While you might be aware of the sun and the stars, you think they are aware of you? In nanotechnology we enter a world of size so small, in which we cannot see individual atoms, but using special devices we can “see” and even move atoms into two dimensional shapes, such as this famous electron microscope photo revels. The atoms are in “false color”, as when we use electrons to see, a black and white image is produced.
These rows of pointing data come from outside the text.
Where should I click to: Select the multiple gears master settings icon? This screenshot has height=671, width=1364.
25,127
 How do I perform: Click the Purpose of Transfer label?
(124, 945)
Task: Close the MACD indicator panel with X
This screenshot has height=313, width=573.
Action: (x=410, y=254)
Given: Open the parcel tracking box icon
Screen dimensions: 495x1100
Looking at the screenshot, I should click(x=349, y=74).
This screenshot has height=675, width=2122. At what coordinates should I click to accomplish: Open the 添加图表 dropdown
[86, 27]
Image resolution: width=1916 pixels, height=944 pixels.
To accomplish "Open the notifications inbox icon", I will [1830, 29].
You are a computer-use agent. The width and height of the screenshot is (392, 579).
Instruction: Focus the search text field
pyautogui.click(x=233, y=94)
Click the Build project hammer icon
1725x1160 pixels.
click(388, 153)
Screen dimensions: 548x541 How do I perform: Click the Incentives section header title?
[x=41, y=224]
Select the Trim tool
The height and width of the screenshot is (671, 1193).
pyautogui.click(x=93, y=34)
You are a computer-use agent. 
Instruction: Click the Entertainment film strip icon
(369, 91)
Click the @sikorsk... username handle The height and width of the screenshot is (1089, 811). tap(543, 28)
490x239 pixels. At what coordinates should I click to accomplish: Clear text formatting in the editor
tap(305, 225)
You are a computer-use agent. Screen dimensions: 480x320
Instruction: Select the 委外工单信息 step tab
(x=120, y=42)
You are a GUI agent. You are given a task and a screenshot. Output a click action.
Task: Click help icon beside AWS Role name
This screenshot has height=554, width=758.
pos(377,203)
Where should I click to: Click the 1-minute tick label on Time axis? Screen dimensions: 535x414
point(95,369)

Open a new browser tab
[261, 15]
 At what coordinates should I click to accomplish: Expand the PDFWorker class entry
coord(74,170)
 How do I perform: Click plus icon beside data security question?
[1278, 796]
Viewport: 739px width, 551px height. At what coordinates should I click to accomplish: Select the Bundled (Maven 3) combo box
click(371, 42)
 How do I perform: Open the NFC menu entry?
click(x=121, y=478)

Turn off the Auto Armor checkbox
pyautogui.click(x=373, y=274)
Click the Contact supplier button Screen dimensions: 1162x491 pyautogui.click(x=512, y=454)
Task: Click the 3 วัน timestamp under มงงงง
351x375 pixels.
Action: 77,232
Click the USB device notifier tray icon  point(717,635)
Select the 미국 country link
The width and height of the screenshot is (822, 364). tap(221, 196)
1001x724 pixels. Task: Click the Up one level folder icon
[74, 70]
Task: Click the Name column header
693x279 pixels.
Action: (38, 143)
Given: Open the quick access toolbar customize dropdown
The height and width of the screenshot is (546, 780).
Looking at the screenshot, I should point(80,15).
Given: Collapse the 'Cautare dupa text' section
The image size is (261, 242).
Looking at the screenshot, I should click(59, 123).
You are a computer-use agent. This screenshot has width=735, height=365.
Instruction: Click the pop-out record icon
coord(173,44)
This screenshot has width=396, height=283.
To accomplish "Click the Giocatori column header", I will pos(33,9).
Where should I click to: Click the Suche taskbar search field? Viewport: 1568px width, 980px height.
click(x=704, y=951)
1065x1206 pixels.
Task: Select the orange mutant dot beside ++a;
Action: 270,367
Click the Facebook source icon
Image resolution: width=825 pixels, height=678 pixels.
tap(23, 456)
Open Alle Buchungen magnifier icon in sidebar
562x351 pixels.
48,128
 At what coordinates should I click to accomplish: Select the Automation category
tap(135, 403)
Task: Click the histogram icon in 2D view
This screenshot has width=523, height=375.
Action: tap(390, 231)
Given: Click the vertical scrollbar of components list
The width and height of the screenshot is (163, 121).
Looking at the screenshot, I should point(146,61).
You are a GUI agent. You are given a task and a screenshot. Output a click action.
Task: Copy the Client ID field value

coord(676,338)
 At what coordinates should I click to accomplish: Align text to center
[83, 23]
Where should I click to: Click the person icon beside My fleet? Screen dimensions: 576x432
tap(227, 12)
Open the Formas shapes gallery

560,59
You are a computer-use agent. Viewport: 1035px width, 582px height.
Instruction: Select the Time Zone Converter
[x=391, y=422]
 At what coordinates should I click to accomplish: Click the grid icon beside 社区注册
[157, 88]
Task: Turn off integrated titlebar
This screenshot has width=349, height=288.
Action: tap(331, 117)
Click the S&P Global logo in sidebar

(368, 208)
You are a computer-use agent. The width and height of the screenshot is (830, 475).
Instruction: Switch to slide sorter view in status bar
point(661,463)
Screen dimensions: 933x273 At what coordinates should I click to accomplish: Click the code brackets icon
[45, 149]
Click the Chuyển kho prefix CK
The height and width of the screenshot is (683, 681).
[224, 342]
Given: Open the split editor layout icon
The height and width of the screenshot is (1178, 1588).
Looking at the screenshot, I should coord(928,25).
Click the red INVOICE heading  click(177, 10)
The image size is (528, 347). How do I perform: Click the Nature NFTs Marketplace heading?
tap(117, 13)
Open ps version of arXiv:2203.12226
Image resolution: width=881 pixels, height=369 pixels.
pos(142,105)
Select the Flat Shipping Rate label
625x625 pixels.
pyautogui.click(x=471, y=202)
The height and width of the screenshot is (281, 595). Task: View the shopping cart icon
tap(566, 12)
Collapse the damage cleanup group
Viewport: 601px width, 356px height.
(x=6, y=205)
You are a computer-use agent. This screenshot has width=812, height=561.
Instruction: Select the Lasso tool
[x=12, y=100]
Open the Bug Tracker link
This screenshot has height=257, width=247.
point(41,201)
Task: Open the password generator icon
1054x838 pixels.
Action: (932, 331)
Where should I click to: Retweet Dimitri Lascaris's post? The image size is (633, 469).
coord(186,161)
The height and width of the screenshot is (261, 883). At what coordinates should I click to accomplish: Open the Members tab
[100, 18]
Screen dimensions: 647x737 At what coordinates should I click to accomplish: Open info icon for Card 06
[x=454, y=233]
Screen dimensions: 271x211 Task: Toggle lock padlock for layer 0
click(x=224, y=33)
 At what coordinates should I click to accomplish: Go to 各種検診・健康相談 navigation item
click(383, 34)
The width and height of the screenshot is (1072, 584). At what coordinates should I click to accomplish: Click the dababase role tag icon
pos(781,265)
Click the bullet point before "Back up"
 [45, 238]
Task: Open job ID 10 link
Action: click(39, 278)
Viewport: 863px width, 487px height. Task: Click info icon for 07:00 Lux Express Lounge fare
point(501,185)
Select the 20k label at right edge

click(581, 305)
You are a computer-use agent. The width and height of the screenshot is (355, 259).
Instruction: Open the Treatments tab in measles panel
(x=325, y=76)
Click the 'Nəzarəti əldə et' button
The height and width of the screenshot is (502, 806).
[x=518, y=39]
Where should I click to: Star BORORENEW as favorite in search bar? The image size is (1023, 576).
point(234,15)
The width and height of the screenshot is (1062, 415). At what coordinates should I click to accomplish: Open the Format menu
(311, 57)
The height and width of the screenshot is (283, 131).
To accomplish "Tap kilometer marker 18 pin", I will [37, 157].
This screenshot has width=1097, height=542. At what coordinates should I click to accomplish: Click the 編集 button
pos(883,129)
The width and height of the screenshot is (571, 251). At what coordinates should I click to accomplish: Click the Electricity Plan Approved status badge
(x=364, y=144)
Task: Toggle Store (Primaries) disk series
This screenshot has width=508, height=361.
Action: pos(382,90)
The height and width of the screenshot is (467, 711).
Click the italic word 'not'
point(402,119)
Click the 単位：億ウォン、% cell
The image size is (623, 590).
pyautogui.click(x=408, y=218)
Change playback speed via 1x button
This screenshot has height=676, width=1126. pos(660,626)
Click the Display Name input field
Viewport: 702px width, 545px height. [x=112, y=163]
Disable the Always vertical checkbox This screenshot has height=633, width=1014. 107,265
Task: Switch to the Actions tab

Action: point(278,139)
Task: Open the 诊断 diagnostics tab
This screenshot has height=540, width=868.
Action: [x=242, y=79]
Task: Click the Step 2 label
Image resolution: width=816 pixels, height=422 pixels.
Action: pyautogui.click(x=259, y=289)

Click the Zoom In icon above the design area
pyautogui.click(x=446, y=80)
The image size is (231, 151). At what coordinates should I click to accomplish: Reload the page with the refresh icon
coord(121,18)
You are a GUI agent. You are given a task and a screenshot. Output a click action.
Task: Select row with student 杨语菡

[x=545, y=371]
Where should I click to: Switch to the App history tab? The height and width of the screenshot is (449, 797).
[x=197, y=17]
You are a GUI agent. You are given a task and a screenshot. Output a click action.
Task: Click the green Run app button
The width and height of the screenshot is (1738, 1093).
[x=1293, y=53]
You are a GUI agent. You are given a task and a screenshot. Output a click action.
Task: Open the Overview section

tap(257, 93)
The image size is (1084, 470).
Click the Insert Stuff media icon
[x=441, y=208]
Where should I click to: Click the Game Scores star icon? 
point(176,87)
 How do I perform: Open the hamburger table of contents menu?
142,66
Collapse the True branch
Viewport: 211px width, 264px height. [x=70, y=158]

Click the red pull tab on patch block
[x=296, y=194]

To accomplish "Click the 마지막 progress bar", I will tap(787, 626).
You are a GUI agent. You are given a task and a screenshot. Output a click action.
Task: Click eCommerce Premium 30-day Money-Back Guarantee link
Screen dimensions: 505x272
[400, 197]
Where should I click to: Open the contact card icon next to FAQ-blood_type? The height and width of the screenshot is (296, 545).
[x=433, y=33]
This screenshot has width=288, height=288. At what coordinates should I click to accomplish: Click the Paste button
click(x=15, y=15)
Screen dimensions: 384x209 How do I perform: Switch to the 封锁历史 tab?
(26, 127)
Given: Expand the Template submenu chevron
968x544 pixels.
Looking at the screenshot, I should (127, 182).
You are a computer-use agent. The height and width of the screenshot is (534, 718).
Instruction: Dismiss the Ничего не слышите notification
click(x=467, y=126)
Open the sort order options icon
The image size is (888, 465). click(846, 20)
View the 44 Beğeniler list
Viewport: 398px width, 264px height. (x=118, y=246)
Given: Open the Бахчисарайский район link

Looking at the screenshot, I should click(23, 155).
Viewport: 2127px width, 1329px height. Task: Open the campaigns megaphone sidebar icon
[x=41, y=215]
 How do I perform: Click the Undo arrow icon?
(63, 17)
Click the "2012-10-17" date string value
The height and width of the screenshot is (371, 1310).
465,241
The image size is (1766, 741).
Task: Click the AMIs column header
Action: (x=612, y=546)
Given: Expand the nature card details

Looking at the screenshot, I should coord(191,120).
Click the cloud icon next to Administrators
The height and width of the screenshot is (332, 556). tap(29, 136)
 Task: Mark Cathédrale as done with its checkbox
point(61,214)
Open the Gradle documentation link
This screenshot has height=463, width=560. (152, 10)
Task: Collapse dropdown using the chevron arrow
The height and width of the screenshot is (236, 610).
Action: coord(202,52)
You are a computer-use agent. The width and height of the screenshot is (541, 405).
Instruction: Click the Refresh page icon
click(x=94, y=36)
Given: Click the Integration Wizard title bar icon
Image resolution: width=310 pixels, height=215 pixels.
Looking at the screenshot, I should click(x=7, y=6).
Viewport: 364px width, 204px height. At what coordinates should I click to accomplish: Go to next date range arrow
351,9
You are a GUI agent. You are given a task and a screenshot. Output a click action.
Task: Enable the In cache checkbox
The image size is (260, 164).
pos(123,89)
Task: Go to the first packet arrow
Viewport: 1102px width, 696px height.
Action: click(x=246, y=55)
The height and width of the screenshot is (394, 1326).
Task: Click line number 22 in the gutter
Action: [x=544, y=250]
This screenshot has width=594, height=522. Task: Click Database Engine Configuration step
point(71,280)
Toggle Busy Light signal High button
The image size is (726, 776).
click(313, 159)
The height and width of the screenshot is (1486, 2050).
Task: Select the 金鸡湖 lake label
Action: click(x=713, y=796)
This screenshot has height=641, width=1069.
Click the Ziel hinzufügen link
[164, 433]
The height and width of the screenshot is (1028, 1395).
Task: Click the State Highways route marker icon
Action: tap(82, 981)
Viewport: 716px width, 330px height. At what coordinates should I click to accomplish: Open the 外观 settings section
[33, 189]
Color is added at the discretion of the individual to enhance the information in the photograph.

This IBM logo was done using an STM. (A Scanning Tunneling Microscope is a powerful tool for viewing surfaces at the atomic level.) For STM, good resolution is considered to be 0.1 nm lateral resolution and 0.01 nm depth resolution. (Ensure students understand “resolution vs. magnification, using low and high resolution photographs.)


(At this point do one-“billionth” dilution experiment with water, food color, 9 small paper cups per group, and plastic 1 mL pipettes).

Engage the students with estimating how big a container would be needed to hold a billion grains of salt. (Bathtub would be the right container).

Present following dilution chart on lab worksheet to class for group lab:


Student Dilution to 1 billionthMaterials:
Food coloring.
10 test tubes and racks or white paper cups per student group.
1 mL pipettes

Other material, such as paper towels as required.


Have the students’ use 0.1 and 0.01 nm and express the numbers using words (1/10th and 1/100th nanometers) so they “see” how SEM can observe individual atoms.

Transmission electron microscopy (TEM) is a microscopy technique whereby a beam of electrons is transmitted through an ultra thin specimen, interacting with the specimen as it passes through it. An image is formed from the electrons transmitted through the specimen, magnified and focused by an objective lens and appears on an imaging screen, a fluorescent screen in most TEMs, plus a monitor, or on a layer of photographic film.

Play the video, Powers of 10, that helps explain the relative order of sizes.
Point out to the students there are nanometer sized, self-organized molecules that can have a major impact on living organisms.

One example are the phages, which “prey” on specific cells. HIV is an example of the “bad” phages, which attack the T4 cell vital to our immune system. Other phages, such as a T2 attack bacteria like Escherichia coli (E. coli) and have been used for over 60 years as an alternative to antibiotics.

These “good” phages are seen as a possible therapy against multi-drug resistant strains of many bacteria in medical therapies. Bacteriophages are much smaller than the bacteria they destroy - usually between 20 and 200 nm in size.

(Homework: sent students home with strip [roll] of paper lined every meter [for nine meters], representing powers of ten, a package of small pictures of various objects that would fit on the strip of paper with pictures to be placed on the strip in the appropriate places, and some sort of fastening device that the could use securely fasten said pictures.)